A Nigerian Mother Writes Heart-Melting Eulogy for Deceased Daughter Who Died of Hodgkin Lymphoma

A Nigerian mother, Hafsat Aliyu has penned a moving tribute to her beautiful daughter, Zainab, who died of Hodgkin lymphoma, a type of blood cancer, on May 7, 2015. She was aged 22. Born in 1992, late Zainab died at a hospital in New Delhi, India. After her plight was published in Daily Trust, friends and relatives launched a massive social media campaign to solicit money for her treatment. Many Nigerians, including Atiku Abubakar and Aliko Dangote, contributed to save Zainab.

Zainab was only 22 years old when she died in 2015. In a moving eulogy, Zainab’s mother Hafsat Aliyu wrote about her beautiful daughter and her fight against cancer. You can read it in full here.

Zainab Aliyu was diagnosed with Hodgkin lymphoma (a cancer that affects the blood) in 2013 at the age of twenty, though her health problems started about a decade earlier. The first symptoms her mother remembers her having were a bad cough and high fever.  For many years, Zainab’s symptoms was misdiagnosed as various infections such as tuberculosis. Doctors also claimed she had then brucellosis, an infection that is commonly transferred to people from unpasteurized dairy.

Zainab underwent various procedures, treatments, and even surgeries. She was sick and unwell throughout her school-aged years and was bed ridden at many points during this time. Her brothers would help her get around in their home, laugh, and playfully tease that she was an invalid. Little did any of them know the long road they had ahead.

A giving relative sponsored Zainab to allow her to be treated at the International Medical Center in Cairo, Egypt in late 2013. It took three weeks of testing, PET Scan, and MRI’s before her illness was finally discovered. Her entire family was shocked by the diagnosis of blood cancer.

Her mother describes the day of her daughter’s diagnosis as the day the “world stood still.”

Bewildered and “appalled” they moved quickly forward with treatment. Hafsat describes how hard she found it to accept that her daughter was a cancer patient.

She admits she was always waiting for the call from the doctor where he would apologize for giving them the wrong medical information and that Zainab did not have cancer at all.

Zainab accepted her diagnosis optimistically and had a strong belief that she would get better. Early on, she had a successful stem cell transplant that left her family in good spirits.

But shortly after the transplant, she started having serious back pains and weight loss and not long after, her doctor solemnly confirmed that she had relapsed.

Zainab’s health continued to deteriorate.

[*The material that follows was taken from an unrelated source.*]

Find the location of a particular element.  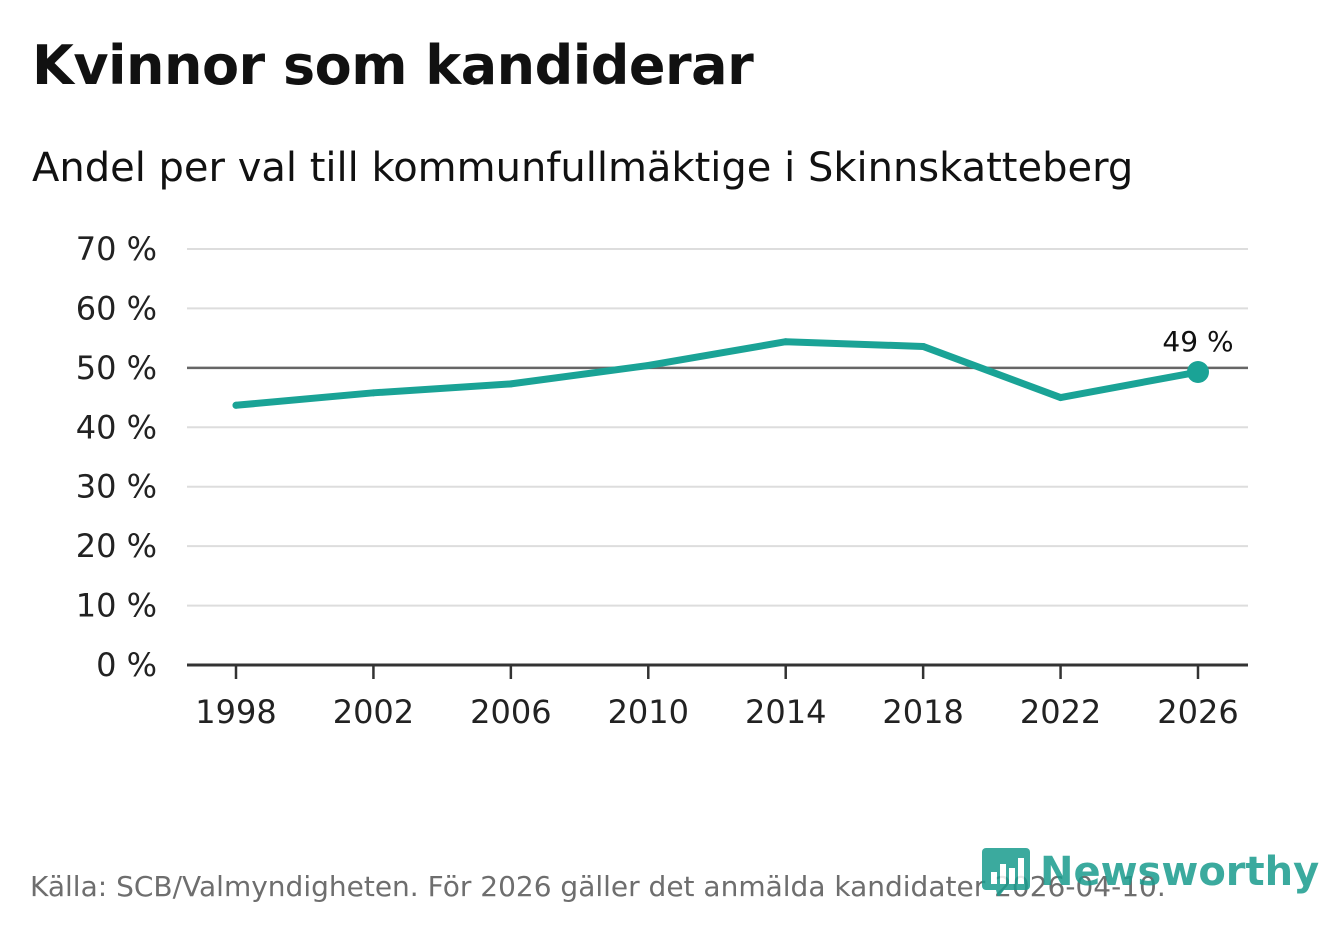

Her mother was determined to search to the ends of the world to treat and cure her daughter and looked into moving her to a different hospital. She even got in contact with St. Jude’s Hospital in America for a free treatment but that opportunity failed. Zainab’s mother settled on taking her to BLK Hospital, India, because it was closer.

In early May, Zainab recalls how the doctors seemed to be making more effort to make Zainab comfortable and preparing her for the worst. And on May 7th 2015, the doctors came to Hafsat and told her that her daughter did not have much time. The nurse came and sedated Zainab. Her mother called Zainab’s father and before she even got off the phone the life support machine went flat. “There are no words strong enough to describe the pain of losing her,” Zainab’s mother says.

Zainab was buried according to Islamic injunctions in New Delhi, India.

Hafsat concludes her eulogy with this passionate message:

“To all cancer patients, KEEP FIGHTING HARD.”